Der Tiefpunkt wurde am Sonntag erreicht: Das Bundesamt für Gesundheit (BAG) musste sich öffentlich entschuldigen. In einer Stellungnahme korrigierte es die am Freitag publizierten Zahlen, wonach Corona-Ansteckungen hauptsächlich im Ausgang passierten. Das war grundfalsch.
Fehler eines einzelnen Mitarbeiters
Der Hauptansteckungsherd liegt tatsächlich mit 27 Prozent der Fälle innerhalb der eigenen Familie. In Bars, Clubs oder Restaurants stecken sich derzeit weniger als vier Prozent der Fälle an.
Heute folgte seitens des BAG die Präzisierung: Der Fehler unterlief einem einzelnen Mitarbeiter, das angestrebte interne «Vier-Augen-Prinzip» sei nicht erfolgt.
«Das Vertrauen wird untergraben»
CVP-Parteipräsident Gerhard Pfister verurteilt diesen Fehler gegenüber SRF mit aller Härte: «Ich stelle fest, dass sich die Fehlleistungen im BAG häufen. Das ist das Schlimmste, was in einer Krise passieren kann. Denn das Vertrauen der Bevölkerung in die Massnahmen muss erhalten bleiben. Das wird jedoch mit solchen Fehlleistungen massiv untergraben.»
Wachsendes Unverständnis
Das Unverständnis gegenüber dem BAG wächst: Für die Prävention zur Corona-Pandemie wurden bislang Milliarden von Franken ausgegeben. Jetzt ginge es um die Finanzierung einer laufenden Impfstudie, für die rund acht Millionen Franken benötigt werden. Doch das Bundesamt für Gesundheit verweigert vorerst eine finanzielle Beteiligung.

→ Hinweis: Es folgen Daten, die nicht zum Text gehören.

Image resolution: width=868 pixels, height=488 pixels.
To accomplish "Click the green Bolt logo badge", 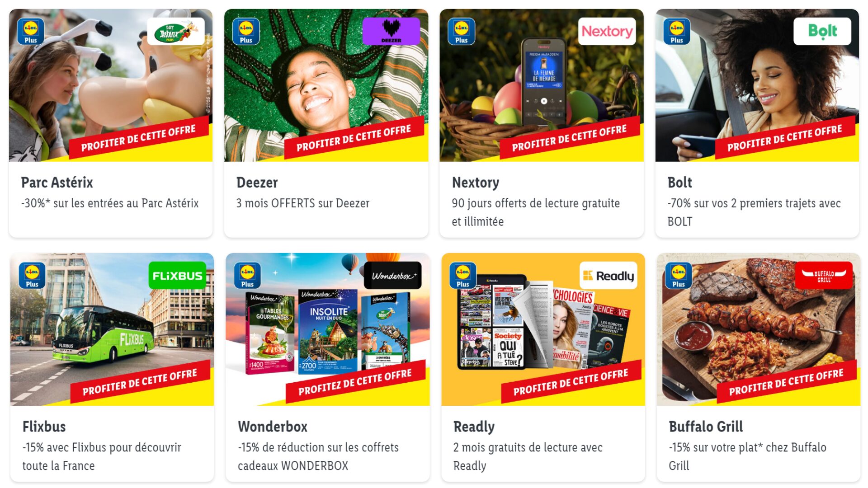I will (822, 31).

Auf Anfrage von SRF schreibt das BAG: «BAG-Direktor Pascal Strupler hat darauf hingewiesen, dass mit dem Hersteller des Impfstoffs Verhandlungen geführt würden.» Auch müsse die Rechtslage hinsichtlich der Möglichkeiten einer Unterstützung abgeklärt werden. «Pascal Strupler hat eine Antwort Anfangs August in Aussicht gestellt.»
Unklare Zuständigkeiten
SP-Nationalrätin Mattea Meyer nimmt das BAG in Schutz. Als Mitglied der Gesundheitskommission ist sie der Meinung, die Behörde leiste unter SP-Bundesrat Alain Berset «gute Arbeit». Sie betont, dass für die Finanzierung von Forschungsarbeiten wie einer Impfstudie nicht das Departement von Alain Berset, sondern vielmehr jenes von SVP-Wirtschaftsminister Guy Parmelin zuständig sei.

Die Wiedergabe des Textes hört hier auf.